Als Dreijährige lief Briseis beim VRC-Frühjahrskarneval 1876 an allen vier Tagen – heutzutage undenkbar, doch früher hielt man das für absolut normal. Sie gewann das VRC-Derby am Samstag (mit drei Längen und einer Verbesserung des Rennrekords um 1+3⁄4 Sekunden), den Melbourne Cup (wiederum geritten von Peter St Albans) mit zwei Längen in Rekordzeit von 33 Startern am Dienstag und die VRC Oaks am Donnerstag, wobei sie einen Rekord aufstellte, der heutzutage nicht mehr erreicht werden kann. Kein Mensch würde seinem Pferd solche Strapazen zumuten. Am Samstag wurde Briseis Zweite in den VRC Mares‘ Produce Stakes. Ihre wichtigsten Siege waren das AJC Doncaster Handicap, die AJC All Aged Stakes, das VRC Derby, der Melbourne Cup und die VRC Oaks, alle im Alter von zwei und drei Jahren.

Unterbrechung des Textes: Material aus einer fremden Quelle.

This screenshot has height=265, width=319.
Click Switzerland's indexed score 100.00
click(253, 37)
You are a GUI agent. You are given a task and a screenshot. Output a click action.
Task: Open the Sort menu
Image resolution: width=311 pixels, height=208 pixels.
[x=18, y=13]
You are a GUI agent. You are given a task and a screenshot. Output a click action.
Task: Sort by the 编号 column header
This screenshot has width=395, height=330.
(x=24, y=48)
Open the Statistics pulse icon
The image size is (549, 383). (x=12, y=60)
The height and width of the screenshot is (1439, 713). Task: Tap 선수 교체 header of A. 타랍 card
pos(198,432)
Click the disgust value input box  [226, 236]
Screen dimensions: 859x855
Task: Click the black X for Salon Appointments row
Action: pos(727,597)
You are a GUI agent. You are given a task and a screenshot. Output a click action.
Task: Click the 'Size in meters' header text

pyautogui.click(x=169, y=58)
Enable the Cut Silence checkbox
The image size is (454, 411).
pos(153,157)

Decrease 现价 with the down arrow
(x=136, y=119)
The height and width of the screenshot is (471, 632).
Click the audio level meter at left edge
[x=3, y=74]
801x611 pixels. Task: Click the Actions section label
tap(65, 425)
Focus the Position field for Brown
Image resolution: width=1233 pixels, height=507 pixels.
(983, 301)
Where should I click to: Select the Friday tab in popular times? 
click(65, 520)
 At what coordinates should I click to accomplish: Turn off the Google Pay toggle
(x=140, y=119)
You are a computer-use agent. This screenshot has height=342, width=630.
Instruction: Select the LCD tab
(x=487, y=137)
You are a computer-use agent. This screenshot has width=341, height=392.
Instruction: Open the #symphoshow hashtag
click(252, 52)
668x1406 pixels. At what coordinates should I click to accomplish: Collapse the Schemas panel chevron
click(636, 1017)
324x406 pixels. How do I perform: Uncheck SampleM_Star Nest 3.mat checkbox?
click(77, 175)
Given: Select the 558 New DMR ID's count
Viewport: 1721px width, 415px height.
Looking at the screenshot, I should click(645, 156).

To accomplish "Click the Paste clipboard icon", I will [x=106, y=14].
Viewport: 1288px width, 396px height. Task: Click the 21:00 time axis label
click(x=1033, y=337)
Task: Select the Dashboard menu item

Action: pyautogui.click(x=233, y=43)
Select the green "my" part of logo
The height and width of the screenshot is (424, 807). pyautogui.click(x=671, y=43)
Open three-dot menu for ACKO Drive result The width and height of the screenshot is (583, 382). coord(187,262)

Im Herbst 1877 bestritt sie vier Rennen, bevor James Wilson sie 1879 ins Gestüt holte. Man erwartete großes von dieser zähen Stute und Briseis sollte von King of the Ring gedeckt werden. Vor dem Deckakt band man ihr die Hinterbeine zusammen, um zu vermeiden, dass der Hengst getreten wurde, doch Briseis erschrack und bäumte sich auf. Sie fiel rückwärts, wobei sie sich den Schädel brach. Ihr Tod war ein schwerer Verlust für die australische Zucht. Briseis mag nicht so populär sein, wie Phar Lap und co, aber ihre Leistungen stehen in einer Reihe mit den vielgerühmten Größen des australischen Turfs.
Nach ihrem Tod erfuhr Briseis viel Ehre, auch ein wenig seltsam anmutende Dinge, die nach ihr benannt wurden. Wie zum Beispiel die Briseis-Zinnmine, welche in den späten 1890er Jahren zu einer der reichsten Minen der südlichen Hemisphäre wurde. Jedes Jahr findet beim Melbourne Cup ein Rennen statt, das ihren Namen trägt. Der Briseis Gold Cup in Geelong ist ebenfalls nach ihr benannt. Der Geelong Racing Club hat das hochmoderne Briseis Function Centre nach ihr getauft.